La Chine, pour sa part, est déjà le 1er partenaire commercial de la Russie depuis 12 ans ; en 2020, les importations chinoises de gaz russe ayant même augmenté de 75% en valeur et 31% pour le pétrole. Et, réciproquement, les exportations des produits chinois en Russie cette dernière décennie ont progressé de 22%. Les deux pays s’apprêtent maintenant à inaugurer un pont autoroutier pour faciliter les échanges de marchandises et se proposent même de construire un gazoduc pour, manifestement, compenser le blocage éventuel du Nord Stream 2 vers l’Europe. À propos, la société russe, Gazprom, a déjà pris les devants, le 27 avril 2022, en coupant l’approvisionnement de la Pologne et la Bulgarie en gaz pour non-paiement en roubles uniquement. 

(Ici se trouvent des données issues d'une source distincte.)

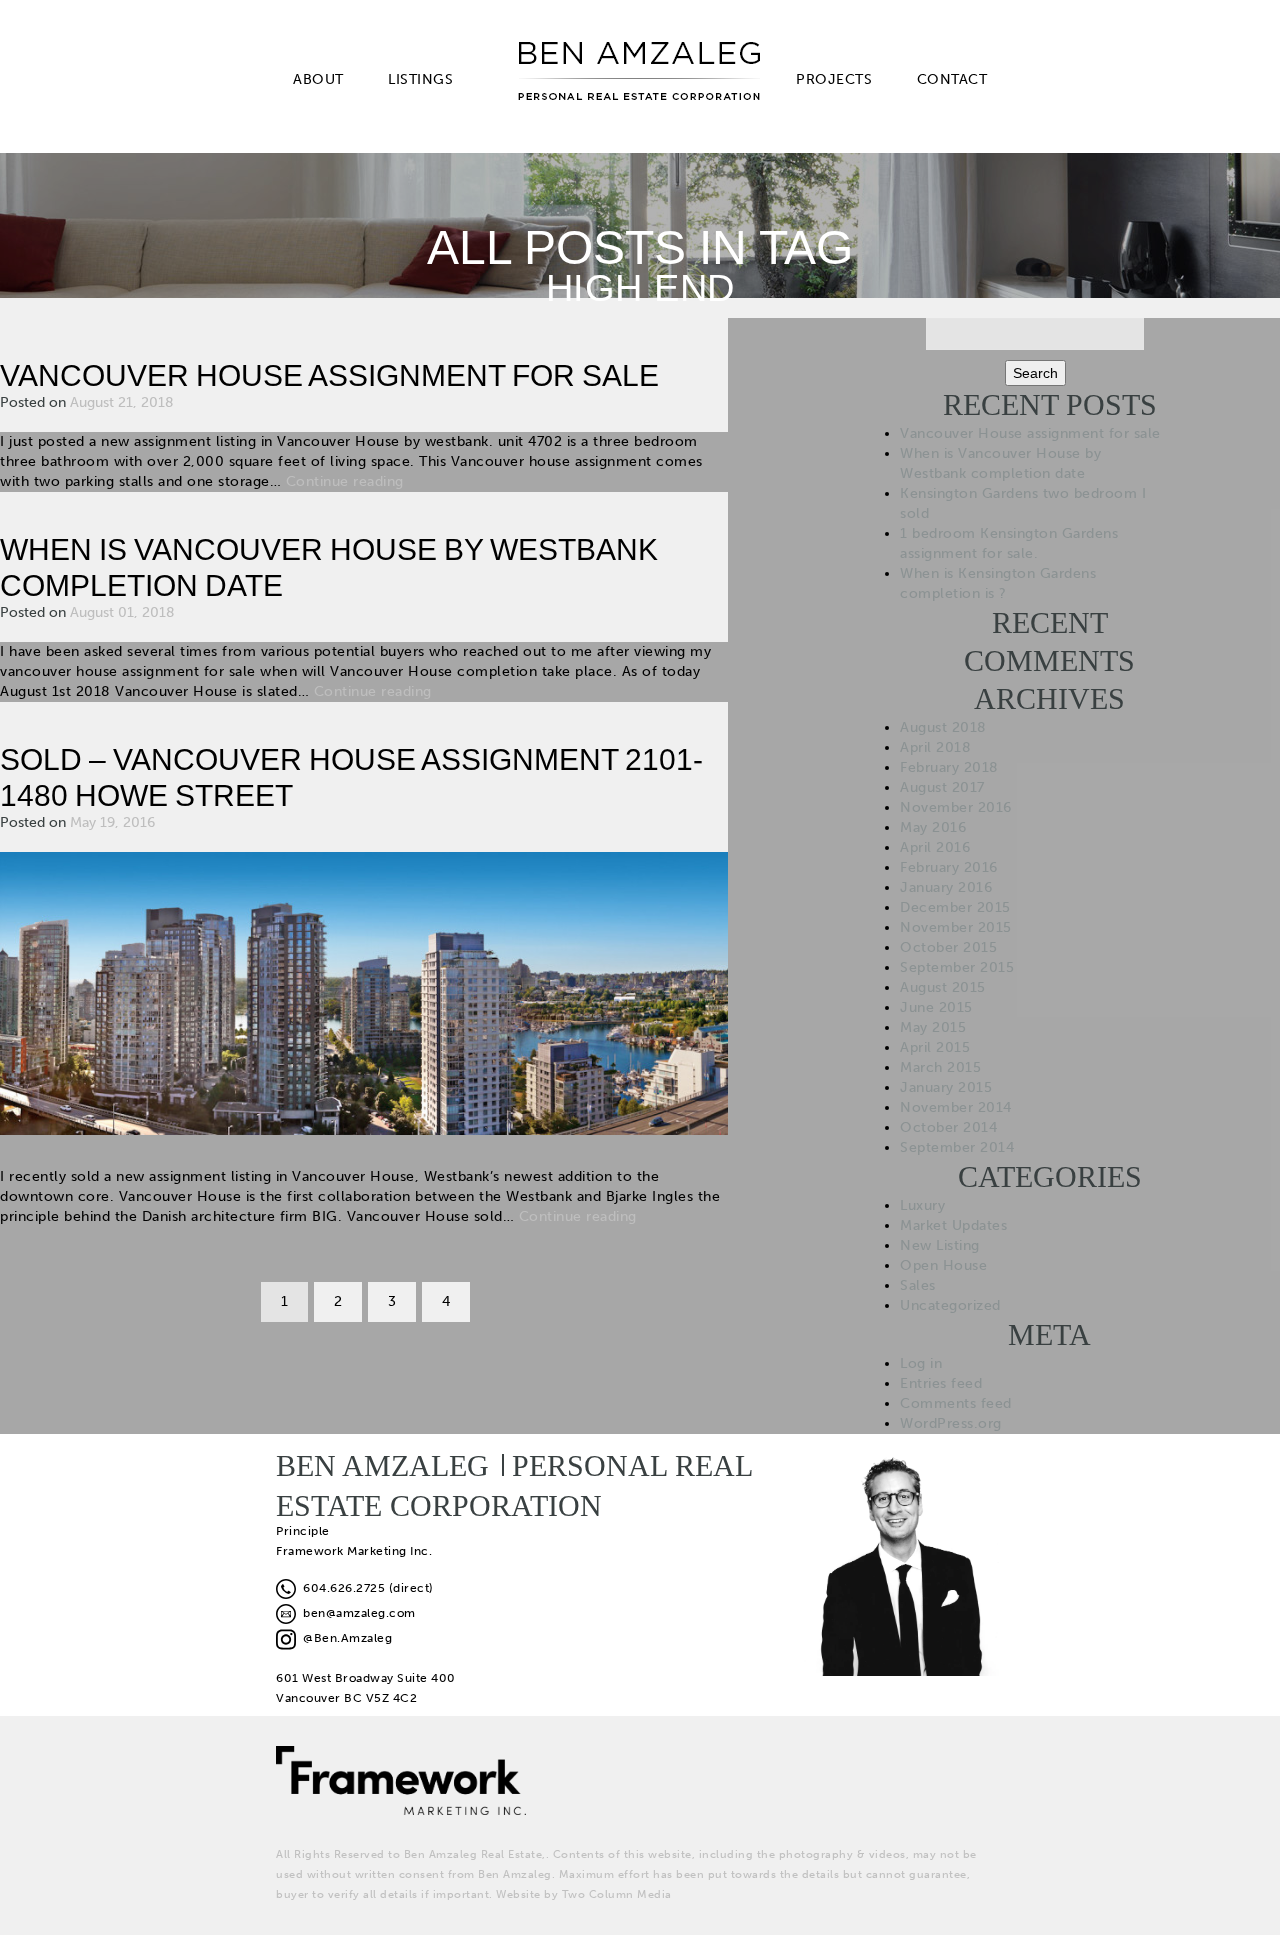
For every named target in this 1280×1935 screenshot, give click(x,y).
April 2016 (935, 847)
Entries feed (941, 1383)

Mais ce que redoutent tant Européens et Américains, hormis l’aspect purement commercial, c’est le rapprochement géopolitique entre la Russie et la Chine, deux États nucléaires et membres permanents du Conseil de Sécurité avec droit de véto – un partenariat qui risque, somme toute, de devenir le plus sérieux rival de l’occident et même de l’OTAN depuis la dissolution du Pacte de Varsovie en 1991.

Ainsi, mises à part les conséquences économiques comme l’inflation et les pénuries qui seraient ressenties dans un premier temps, des sanctions et embargos pourraient ne pas produire des impacts politiques réels. L’échec de l’embargo américain contre Cuba depuis les années 60 et l’Iran depuis les années 90 en témoigne. Tout comme les sanctions économiques qui n’ont pu ébranler la dictature en Corée du Nord. En revanche, les deux pays phares de l’UE, l’Allemagne et la France, première et deuxième économie de l’Union, risquent de subir gravement les effets de leurs propres sanctions car plus de 500 filiales d’entreprises françaises dont 35 du CAC-40 sont implantées en Russie – ce qui fait de la France le premier employeur étranger avec plus de 160,000 salariés – alors que l’Allemagne, elle, dépend de plus de 50% des produits énergétiques russes.